隣国、しかもハルケギニア最大の国のの王が変わったら、ゲルマニアであってもすぐに情報が駆け巡るはずだろう。
ということはまだジョゼフは王になってないし、タバサの父さんもまだ殺されてないってことかな。・・・まあ、殺されるのが分かってても俺には何も出来ないのだけど。

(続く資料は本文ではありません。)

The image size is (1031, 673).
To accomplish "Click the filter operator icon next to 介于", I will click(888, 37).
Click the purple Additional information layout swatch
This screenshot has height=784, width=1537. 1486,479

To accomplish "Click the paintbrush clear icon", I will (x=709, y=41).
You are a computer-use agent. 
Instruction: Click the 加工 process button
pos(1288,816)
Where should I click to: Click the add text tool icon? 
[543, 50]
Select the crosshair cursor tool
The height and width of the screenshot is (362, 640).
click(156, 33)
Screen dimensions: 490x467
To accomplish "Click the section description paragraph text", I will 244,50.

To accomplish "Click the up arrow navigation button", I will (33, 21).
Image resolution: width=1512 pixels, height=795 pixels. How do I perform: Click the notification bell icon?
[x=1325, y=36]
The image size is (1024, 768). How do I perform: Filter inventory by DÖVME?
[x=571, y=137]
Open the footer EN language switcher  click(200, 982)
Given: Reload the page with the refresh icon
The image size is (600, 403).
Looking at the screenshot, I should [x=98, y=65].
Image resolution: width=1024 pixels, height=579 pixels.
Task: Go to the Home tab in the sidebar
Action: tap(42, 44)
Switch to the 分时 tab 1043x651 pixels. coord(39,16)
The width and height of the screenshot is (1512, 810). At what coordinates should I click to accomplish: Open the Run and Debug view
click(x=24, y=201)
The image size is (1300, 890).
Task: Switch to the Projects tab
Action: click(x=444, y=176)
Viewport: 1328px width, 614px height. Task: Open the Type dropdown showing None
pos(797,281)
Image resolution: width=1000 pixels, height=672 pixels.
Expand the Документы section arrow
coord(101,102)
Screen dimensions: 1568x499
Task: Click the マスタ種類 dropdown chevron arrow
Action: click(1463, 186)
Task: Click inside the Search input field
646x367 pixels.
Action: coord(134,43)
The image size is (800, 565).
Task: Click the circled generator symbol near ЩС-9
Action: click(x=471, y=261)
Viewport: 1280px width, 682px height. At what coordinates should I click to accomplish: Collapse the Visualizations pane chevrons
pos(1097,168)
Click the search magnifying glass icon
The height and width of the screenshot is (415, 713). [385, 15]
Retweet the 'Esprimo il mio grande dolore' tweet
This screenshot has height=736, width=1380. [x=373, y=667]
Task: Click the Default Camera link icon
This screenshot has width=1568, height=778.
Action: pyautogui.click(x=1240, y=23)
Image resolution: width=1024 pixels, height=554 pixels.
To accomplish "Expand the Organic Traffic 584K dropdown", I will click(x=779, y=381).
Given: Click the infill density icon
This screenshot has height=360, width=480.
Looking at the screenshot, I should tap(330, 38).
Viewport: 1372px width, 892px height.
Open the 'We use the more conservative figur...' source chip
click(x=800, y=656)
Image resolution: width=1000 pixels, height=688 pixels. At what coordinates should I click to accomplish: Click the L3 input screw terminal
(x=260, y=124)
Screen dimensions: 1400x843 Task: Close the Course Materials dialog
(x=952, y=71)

「そうですか。ガリアはハルケギニアで最も大きな国なのでその動向には気を付けていなければいけない、と領地経営で教わったので聞いてみました。」
そう返答することで俺がガリアの王のことを聞いたのを自然にできたはずだ。
「そうですか。ヴァルムロート様は御立派ですね。」
「いえ、そんなことは無いですよ。」
「・・・御謙遜なさるのも良いですが、他の貴族がいる時にあまり謙遜がいきすぎると下に見られますよ。時には誇ることも大事ですよ。」
「そうですか・・・今後気を付けますが、これは性分なのでなかなか変わらないかもしれないですね。」
「そうね。必要以上に威張らないのがダーリンの良いところだけど、時にはもっと積極的になってほしいわね。ね!」
「え、ヴァリエール家のことや魔法や剣術の訓練とか結構積極的だと思うんだけど、他になにかあったけ?」
「もう!ダーリンのいけず!・・・私のことはどう?」
「え?キュルケのこと?・・・確かに最近は虚無の曜日に一緒に買い物に出かけることが少なかったかも、今度買い物に行く時は付いて行くよ。」
「本当!じゃあ、次の虚無の曜日に町に行って買い物をしましょ!」
「ああ、分かったよ。」
「・・・コホン。お話は終わりましたか?」
「「あ、すみませんでした。」」
「まあ、今日はもう時間ですし、いいですよ。それでは、また明日。」
「「ありがとうございました。」」
「・・・そうか、2つ同時に使える魔法があるのか。今度いろいろ試してみないとな。」
そう言って無意識にニヤリとした。
「ん?ダーリン、何か言った?」
キュルケが振り向く瞬間、俺は自分の口元が上がっていることに気がついてすぐさま普通を装った。
「いや、何でもないよ。」
「そう?ならいいけど、あまり私に隠し事をしないでよ。」
「わ、分かったよ。」
・・・すでに秘密の特訓をしている身には厳しい言葉だな。
キュルケに教えても不思議がられないようなことは教えていった方がいいのかもしれないなとキュルケの言葉を受けてそう考えるようになった。